The next commissioner of police (com pol) will be under more scrutiny than any other in the history of the Jamaica Constabulary Force (JCF). He/she will be watched closely to see if he/she will be given the autonomy and executive cooperation that the job requires.

George Fitzroy Quallo was our 29th com pol. He is an honourable and proficient man with an exemplary record. His strong sense of duty is the only reason why he took the job. He had no sins of commission or omission. However, apparently, he found his working conditions suffocating and insufferable. Those who lambast him do so out of ignorance and mischief.

Like all predecessors, the 30th com pol will not be able to significantly reduce corruption within the JCF because the pool of police recruits is taken from a society steeped in corruption. Unlike the Jamaica Defence Force, the police remain exposed to its influence. Greenhorns are supposed to be strictly supervised and undergo periodic examinations during their first year, but the paucity of numbers sometimes pairs them with rogue cops who indoctrinate them into bad habits and illegal activities.

Many young constables witness bad police practices and are either afraid to become whistle-blowers or join the gang of corrupt cops who actively seek or accept bribes to ignore traffic offences and more serious crimes like drug and/or weapons smuggling, compromising court cases, taking protection money from small businesses, 'taxing' public transport vehicles, and God knows what else. The overarching excuses are that their salaries cannot sustain them or adequately compensate them for risking their lives.


Sting operations


In order to reduce or eradicate corruption within the JCF, the Government must carry out numerous sting operations, put in place a safe and dedicated path for the protection of whistle-blowers, legislate much harsher penalties, and facilitate the cooperation of the citizenry.

No com pol will be able to significantly reduce crime singlehandedly, because the JCF lacks resources and manpower.

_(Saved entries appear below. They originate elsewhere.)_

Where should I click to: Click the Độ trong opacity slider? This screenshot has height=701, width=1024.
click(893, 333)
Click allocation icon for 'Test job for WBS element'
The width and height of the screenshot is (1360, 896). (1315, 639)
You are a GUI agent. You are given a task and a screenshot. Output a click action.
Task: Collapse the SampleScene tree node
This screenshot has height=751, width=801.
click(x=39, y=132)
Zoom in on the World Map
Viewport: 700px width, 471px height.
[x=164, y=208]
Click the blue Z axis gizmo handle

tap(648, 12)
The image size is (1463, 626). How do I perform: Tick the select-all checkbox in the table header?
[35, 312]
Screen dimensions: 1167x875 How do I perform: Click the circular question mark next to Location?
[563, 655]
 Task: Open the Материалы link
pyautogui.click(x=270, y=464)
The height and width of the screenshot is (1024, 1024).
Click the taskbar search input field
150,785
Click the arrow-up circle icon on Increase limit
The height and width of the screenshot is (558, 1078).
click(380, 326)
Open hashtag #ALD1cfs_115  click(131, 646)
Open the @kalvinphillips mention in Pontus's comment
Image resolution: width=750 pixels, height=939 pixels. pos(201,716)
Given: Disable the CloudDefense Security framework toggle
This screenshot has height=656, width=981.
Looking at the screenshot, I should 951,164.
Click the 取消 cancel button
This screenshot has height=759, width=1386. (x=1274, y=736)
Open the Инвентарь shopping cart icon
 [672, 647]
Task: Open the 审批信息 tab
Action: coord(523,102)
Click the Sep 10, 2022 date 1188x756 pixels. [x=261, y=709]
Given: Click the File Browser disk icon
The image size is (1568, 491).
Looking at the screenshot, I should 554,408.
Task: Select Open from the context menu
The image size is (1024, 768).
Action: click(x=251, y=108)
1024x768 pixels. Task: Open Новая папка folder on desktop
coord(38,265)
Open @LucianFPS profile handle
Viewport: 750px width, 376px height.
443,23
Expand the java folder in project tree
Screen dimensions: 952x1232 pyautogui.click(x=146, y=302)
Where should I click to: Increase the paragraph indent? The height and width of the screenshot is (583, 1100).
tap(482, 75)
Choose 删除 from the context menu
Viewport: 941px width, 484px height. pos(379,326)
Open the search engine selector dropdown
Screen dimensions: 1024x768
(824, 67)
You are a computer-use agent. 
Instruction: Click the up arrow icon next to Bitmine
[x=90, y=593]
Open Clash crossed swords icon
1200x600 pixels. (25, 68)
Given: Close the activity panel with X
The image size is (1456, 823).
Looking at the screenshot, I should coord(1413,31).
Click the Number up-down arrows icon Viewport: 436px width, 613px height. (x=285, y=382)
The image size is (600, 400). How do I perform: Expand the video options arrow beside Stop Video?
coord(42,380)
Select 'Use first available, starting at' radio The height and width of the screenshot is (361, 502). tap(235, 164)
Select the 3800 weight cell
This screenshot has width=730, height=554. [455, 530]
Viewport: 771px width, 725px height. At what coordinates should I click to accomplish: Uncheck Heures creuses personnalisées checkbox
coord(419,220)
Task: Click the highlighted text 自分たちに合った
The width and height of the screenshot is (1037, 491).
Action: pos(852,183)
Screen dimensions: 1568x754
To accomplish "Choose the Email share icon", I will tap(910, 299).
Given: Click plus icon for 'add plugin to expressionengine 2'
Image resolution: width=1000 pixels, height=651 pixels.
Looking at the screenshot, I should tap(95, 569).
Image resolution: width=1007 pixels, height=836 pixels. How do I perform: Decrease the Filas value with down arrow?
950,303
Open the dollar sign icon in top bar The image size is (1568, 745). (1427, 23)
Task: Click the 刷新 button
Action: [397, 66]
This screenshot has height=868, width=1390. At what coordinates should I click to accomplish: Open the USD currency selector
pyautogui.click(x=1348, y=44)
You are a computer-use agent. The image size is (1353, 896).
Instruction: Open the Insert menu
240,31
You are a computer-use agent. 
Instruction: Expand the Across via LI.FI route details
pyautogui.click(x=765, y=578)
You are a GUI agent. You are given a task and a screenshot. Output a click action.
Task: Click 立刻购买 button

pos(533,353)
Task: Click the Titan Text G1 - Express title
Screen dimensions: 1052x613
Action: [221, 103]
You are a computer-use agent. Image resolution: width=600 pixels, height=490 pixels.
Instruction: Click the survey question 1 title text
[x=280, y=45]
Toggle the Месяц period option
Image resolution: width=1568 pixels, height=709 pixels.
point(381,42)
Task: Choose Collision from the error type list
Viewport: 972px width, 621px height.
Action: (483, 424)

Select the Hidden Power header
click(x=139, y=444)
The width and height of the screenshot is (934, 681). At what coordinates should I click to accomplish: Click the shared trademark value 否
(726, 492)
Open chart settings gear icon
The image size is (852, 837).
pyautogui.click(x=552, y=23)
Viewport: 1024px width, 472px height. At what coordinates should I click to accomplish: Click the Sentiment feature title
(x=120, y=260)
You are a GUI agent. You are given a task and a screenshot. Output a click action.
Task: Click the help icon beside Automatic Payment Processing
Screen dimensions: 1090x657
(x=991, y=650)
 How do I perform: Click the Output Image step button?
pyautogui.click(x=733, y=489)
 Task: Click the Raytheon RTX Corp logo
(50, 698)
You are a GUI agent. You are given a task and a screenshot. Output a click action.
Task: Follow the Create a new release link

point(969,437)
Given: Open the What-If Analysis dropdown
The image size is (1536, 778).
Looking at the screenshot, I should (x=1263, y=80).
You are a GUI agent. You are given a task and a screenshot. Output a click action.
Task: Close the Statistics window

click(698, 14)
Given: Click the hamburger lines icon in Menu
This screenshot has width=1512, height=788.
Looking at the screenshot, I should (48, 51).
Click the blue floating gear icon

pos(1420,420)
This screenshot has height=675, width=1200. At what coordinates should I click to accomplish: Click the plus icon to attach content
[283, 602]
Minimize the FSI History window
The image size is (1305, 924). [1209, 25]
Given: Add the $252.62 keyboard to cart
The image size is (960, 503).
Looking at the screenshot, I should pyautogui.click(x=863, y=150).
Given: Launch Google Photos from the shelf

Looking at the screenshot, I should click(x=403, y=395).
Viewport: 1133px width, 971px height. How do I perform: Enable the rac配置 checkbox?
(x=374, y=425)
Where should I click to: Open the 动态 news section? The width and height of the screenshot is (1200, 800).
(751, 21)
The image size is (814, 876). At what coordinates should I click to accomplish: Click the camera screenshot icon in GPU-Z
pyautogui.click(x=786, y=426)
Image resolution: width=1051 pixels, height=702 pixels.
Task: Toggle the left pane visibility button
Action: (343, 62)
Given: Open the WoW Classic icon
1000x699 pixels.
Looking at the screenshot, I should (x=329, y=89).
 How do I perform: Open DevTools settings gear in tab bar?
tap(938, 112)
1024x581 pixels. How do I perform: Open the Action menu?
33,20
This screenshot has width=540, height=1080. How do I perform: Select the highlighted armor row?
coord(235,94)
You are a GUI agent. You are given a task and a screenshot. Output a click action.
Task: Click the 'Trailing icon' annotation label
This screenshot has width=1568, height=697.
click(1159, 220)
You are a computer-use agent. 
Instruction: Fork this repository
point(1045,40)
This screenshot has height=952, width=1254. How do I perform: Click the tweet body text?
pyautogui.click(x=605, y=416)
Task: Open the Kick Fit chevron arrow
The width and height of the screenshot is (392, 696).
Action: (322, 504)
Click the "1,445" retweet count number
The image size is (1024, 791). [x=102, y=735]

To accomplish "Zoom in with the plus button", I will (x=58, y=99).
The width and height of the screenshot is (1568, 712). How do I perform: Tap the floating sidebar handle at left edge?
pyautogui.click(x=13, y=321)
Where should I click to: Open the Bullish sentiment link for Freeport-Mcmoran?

The last time that crime was noticeably reduced was in 2010, after the incursion into Tivoli Gardens, and a few years subsequent to that security operation. There was nationwide deployment of security personnel as prophylaxis against localised criminal uprisings. Crime is rampant because it is the product of a very sick society, wherein family nuclei are weak and the underprivileged have been ignored and disenfranchised.

We can't have a shoot-'em-up com pol; our society has evolved past crude measures that will cause the loss of innocent lives. And, there aren't enough police to supress crime until significant social reforms take place.


Inundate the streets


In order to stop opportunistic crime, the security forces will need to inundate the streets. This is where I continue to lobby for a hybrid security force, where some soldiers are sent to the Police Academy and graduate as police so that they can legally lead squads of soldiers on patrols without states of emergency or martial law. This would markedly increase the number of security personnel on the ground, suppress crime, and bring order and discipline back to our streets.

In order to reduce organised crime, the Government must use all its resources and not only depend on the JCF. It must infiltrate gangs with undercover agents, reduce the recruitment pool by getting occupation for our youth, improve social amenities in poor areas, closely monitor the development of our children, strengthen the witness protection programme, legislate for the effective use of electronic surveillance, and use the powerful revenue department as the USA did to snare Al Capone.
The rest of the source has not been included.